The PDGF-BB/PDGFR-β signalling is crucial for pericyte recruitment to the nascent vessels in BBB integrity and formation, since deletion of Pdgfrb results in vascular permeability, due to a lack of pericytes and endothelial tight junctions (Daneman et al., 2010). Similarly, a mouse model with a diminished pericyte coverage demonstrates increased vascular permeability due to altered CD71 expression in endothelial cells and polarisation of astrocyte end feet (Armulik et al., 2010).

In addition to the BBB, the pericytes take a central position in the so-called neurovascular unit (NVU). In this cellular complex the pericytes are sandwiched between tightly connected endothelial cells including their shared basement membrane and astrocyte end feet processes (Figure 3) (Sweeney et al., 2016).

Together they synergistically regulate neurovascular coupling, BBB permeability, and maintain homeostasis in the CNS. Although the BBB components are the main structure of the NVU, the interactions with the surrounding astrocytes, microglia, and neurons are also critical for its functions and maintenance (Daneman and Prat, 2015).

Figure 3. The neurovascular unit. The pericyte (grey) occupies a central position in the neurovascular unit, encircling endothelial cells on one side and being in touch with astrocyte end feet on the other.

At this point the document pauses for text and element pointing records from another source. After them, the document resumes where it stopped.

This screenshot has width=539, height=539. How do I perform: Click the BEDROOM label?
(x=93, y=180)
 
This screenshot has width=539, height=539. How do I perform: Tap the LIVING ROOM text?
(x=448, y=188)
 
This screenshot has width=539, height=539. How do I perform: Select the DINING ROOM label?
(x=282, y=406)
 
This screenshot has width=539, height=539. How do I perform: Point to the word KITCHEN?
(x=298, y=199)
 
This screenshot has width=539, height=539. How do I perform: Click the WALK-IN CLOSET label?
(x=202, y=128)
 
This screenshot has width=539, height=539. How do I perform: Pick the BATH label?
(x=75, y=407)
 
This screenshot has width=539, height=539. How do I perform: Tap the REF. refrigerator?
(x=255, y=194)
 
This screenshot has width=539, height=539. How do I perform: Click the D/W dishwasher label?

Especially the pericytes play a pivotal role in the functions of the BBB and NVU (Sweeney et al., 2016). Their central location is excellent for relaying the crosstalk between the endothelial cells and the cerebral surroundings. The contractile ability of pericytes allows them to regulate capillary blood flow in response to local metabolic demand towards regions that have increased neuronal activity, a process called neurovascular coupling (Hall et al., 2014) (a mechanism that was already observed in the mid-19th century (Donders, 1851)).

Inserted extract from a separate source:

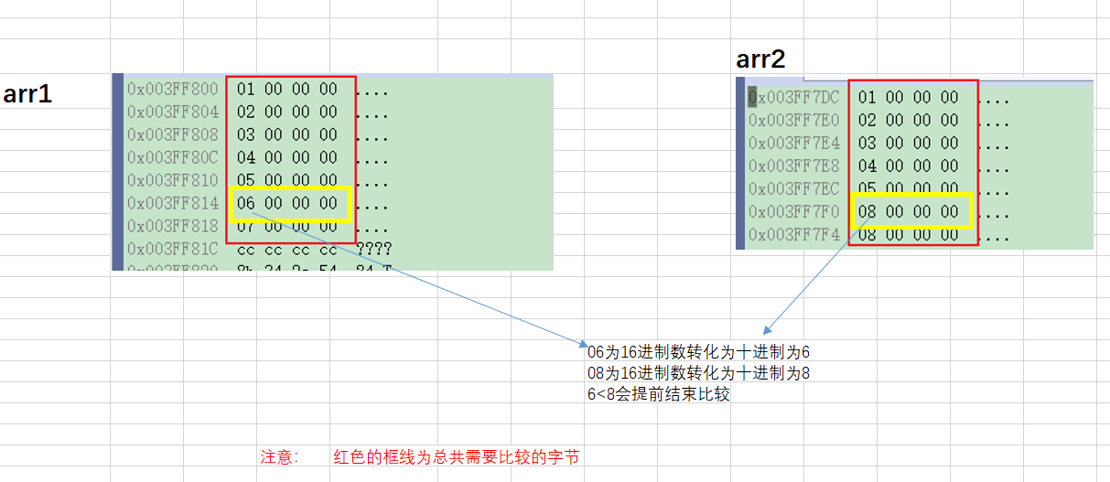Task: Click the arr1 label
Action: (x=27, y=93)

The tight BBB not only assures that the brain is protected from unwanted molecules, but also makes it an immune-privileged environment by restricting passage of leukocytes and pathogens. However, during inflammation, pericytes can facilitate leukocyte extravasation in response to inflammatory cytokines such as tumour necrosis factor alpha (TNF-α) and IL-1β, by secreting cytokines that attract them, such as IL-8 (Pieper et al., 2013). In addition, TNF-α and IL-1β stimulate increased expression of ICAM-1 and VCAM-1, molecules that both aid leukocyte crawling.

In addition to instructing immune cells, brain pericytes exert macrophage functions themselves. Pericytes isolated from rat brain capillaries express the macrophage markers CD11b and ED-2 and were able to perform phagocytosis (Balabanov et al., 1996). The ED-2 antigen is part of the CD163 receptor that has been associated with the M2 macrophages, which have a proangiogenic and immunosuppressive phenotype (Kwiecien et al., 2019). In addition, human brain pericytes were demonstrated to express the classical pan-macrophage marker CD68 (Holness and Simmons, 1993; Sasaki et al., 1996).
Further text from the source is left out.